Notice that the final quotation from Wright is exactly the same argument Ewens made against the substitution cost that Wright has applied to the heterozygosity load.
 

Further validation that Ewens has solved Haldane's Dilemma is found from Austin Burt in a 1997 review of Kimura's collected works (Quarterly Review
Biology 72, pg. 73). The quote is as follows:
 

"...Intermingled with these results is an insistence that most nucleotide and amino acid substitutions observed within and between species are selectively neutral - much the weakest part of the book. The original argument (Chapter 48, 1968) is based on Haldane's cost of natural selection, and was soon shown to be nonsense by Ewens (1970. Theoretical Population Biology 1:129-139).  Subsequently, Kimura does not mention the cost of selection (nor Ewens), but instead argues..."


[End of quote from Burt]

Note however that Burt has missed the fact that Ewens did in fact address the cost of selection again (Ewens, 1993). At any rate, Ewens arguments were
so successful that Kimura never really countered them and subsequently abandoned load theory as support for the neutral theory.

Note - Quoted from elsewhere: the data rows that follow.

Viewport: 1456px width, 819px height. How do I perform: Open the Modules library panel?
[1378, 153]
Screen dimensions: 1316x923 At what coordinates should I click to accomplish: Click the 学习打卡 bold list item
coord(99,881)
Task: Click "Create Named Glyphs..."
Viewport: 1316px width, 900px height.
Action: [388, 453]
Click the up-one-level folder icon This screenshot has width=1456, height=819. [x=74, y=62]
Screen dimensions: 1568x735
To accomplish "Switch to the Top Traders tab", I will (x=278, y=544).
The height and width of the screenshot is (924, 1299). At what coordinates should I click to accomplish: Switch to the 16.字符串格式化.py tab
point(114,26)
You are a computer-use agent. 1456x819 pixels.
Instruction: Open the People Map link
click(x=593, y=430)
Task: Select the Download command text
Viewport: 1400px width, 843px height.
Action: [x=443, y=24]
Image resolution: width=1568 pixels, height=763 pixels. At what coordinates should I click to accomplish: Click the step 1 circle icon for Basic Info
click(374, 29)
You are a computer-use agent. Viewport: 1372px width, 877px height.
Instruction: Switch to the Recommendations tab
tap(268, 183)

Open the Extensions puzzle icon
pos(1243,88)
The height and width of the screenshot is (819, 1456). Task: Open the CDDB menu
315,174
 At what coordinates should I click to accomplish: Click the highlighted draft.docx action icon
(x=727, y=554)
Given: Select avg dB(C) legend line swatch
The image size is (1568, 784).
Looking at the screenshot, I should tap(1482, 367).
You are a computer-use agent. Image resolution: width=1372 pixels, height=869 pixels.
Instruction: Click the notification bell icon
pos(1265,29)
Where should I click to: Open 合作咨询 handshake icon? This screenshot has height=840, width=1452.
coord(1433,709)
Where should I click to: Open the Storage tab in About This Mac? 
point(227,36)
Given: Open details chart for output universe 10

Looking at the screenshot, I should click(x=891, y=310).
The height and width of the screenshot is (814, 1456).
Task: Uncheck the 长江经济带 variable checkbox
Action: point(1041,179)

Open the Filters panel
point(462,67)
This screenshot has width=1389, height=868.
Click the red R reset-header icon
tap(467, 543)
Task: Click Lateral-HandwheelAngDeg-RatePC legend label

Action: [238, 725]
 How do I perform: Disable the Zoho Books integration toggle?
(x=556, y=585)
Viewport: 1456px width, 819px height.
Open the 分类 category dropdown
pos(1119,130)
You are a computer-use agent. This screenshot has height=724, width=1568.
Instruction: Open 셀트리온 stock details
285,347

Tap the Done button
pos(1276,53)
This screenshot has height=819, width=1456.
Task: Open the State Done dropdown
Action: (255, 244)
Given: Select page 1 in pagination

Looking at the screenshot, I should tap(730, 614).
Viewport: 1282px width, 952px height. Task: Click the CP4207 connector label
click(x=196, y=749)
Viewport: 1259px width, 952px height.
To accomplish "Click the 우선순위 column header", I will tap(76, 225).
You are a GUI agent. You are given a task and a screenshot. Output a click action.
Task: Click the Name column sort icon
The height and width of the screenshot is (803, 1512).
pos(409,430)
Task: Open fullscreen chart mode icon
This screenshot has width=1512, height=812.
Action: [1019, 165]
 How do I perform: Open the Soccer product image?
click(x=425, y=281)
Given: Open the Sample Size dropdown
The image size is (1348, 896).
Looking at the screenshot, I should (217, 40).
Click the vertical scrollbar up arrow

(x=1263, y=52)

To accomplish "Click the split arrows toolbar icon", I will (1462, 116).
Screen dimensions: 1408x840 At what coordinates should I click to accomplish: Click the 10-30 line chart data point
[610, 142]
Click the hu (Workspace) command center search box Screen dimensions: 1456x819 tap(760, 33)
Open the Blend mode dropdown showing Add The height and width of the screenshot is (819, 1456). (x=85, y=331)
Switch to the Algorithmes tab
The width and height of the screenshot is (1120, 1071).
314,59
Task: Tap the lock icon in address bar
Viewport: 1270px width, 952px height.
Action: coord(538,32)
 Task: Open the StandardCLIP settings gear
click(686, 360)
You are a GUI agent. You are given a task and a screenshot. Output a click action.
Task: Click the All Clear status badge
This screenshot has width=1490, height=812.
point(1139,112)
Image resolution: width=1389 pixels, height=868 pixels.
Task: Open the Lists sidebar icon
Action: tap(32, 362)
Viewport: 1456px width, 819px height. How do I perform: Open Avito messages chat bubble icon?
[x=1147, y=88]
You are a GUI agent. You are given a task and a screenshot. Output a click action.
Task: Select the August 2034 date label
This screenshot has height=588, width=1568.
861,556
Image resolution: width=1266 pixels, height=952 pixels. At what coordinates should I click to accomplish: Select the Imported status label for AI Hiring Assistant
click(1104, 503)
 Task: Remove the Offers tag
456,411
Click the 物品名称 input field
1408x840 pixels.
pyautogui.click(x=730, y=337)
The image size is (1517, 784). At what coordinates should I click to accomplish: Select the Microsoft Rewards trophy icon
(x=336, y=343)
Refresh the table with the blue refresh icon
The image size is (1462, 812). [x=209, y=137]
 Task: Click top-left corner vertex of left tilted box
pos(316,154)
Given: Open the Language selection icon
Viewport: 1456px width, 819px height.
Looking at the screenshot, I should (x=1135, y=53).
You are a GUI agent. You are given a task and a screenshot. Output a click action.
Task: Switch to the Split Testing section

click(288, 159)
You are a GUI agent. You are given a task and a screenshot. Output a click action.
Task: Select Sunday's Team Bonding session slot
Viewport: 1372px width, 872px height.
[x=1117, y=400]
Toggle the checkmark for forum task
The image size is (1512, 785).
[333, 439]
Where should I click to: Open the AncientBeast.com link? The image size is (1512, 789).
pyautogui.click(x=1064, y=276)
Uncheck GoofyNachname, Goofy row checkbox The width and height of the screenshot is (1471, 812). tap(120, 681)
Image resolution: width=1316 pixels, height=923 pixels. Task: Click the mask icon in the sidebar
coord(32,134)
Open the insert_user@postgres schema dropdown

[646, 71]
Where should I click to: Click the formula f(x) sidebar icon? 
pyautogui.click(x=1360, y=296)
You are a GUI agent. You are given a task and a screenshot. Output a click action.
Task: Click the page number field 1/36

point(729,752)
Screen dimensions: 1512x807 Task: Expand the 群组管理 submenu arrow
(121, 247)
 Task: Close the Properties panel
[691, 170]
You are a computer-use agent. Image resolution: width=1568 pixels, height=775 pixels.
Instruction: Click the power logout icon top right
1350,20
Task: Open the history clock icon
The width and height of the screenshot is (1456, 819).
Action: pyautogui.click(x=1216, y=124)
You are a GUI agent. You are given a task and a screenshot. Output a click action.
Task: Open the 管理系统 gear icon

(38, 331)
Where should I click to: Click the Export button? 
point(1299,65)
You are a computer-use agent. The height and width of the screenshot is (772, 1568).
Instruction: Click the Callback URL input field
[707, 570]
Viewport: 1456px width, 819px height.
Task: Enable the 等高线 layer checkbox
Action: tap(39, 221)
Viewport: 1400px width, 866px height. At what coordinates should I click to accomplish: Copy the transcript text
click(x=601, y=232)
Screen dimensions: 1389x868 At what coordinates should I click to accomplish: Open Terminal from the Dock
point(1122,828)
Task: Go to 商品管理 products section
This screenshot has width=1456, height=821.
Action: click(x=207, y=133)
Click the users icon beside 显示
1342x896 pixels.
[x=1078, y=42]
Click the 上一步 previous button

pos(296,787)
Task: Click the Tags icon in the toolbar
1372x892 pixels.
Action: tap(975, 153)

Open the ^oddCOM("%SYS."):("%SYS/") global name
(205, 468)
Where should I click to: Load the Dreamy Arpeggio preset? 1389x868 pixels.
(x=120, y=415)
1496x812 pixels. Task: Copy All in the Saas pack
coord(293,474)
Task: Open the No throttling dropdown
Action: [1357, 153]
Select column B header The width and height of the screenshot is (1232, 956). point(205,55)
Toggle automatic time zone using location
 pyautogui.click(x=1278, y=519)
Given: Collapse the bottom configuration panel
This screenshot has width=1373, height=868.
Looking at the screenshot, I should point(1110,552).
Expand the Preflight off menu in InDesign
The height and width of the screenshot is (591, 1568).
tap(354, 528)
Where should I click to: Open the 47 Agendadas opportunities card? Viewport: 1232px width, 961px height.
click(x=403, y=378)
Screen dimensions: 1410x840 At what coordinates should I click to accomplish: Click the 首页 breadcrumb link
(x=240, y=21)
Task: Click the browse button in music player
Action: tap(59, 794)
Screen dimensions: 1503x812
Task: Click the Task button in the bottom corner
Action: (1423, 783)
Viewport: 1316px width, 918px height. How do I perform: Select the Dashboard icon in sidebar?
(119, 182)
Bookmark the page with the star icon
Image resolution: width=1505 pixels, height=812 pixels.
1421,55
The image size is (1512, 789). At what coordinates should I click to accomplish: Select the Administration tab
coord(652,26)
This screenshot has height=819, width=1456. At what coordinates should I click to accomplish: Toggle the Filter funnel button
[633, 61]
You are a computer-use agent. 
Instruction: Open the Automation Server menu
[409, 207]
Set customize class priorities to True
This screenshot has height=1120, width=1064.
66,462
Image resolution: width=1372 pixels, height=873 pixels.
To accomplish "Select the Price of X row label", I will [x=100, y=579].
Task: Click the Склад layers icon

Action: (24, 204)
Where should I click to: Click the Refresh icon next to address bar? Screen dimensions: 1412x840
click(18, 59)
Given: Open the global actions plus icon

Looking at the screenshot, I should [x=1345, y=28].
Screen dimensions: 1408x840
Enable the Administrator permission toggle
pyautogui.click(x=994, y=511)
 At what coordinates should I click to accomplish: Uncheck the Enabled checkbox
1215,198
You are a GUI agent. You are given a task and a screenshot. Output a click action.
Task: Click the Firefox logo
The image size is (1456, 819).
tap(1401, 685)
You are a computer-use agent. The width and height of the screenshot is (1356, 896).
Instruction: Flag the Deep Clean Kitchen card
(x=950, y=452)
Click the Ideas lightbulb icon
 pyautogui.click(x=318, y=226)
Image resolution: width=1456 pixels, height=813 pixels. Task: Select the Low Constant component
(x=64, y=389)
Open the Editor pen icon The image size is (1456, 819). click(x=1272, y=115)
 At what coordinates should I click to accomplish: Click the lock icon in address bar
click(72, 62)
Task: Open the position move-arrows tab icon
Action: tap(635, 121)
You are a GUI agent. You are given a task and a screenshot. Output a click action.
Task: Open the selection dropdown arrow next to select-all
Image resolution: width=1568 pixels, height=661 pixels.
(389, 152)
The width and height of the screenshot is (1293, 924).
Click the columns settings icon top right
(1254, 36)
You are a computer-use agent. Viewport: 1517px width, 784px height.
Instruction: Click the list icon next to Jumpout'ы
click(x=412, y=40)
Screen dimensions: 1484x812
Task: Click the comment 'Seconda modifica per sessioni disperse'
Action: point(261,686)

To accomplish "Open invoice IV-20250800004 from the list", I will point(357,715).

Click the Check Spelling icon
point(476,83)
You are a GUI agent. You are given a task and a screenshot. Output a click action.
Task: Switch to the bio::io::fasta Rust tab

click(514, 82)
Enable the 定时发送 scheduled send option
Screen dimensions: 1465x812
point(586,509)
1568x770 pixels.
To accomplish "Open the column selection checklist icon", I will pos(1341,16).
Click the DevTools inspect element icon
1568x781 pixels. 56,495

A much more recent reference to Ewens' work is found in "The Mathematical Theory of Selection, Recombination, and Mutation" , pg. 110 - 111 (Burger, R. 2000 ):

"Closely related to the genetic load is another concept introduced by Haldane (1957), namely 'the cost of natural selection' which is now called the substitutional load. Haldane considered an initially rare but favorable gene, and compared the amount of selective death, or cost, needed to carry out such a substitution. He defined the cost as the sum of all expressions of the form (3.1), but with Wmax replaced by the average fitness of the favorable allele, and the summation being over all generations required for the substitution. The surprising result is that this substitutional load is roughly independent of the selection coefficient and depends only on the initial frequency of the favorable mutant. The substitutional load has played a central role in the development of the neutral theory of evolution (cf. Kimura 1983). A comprehensive treatment of the theory of genetic loads may be found in Crow (1970, 1992). For well taken criticisms, in particular, concerning the substitutional load, see Ewens (1979)."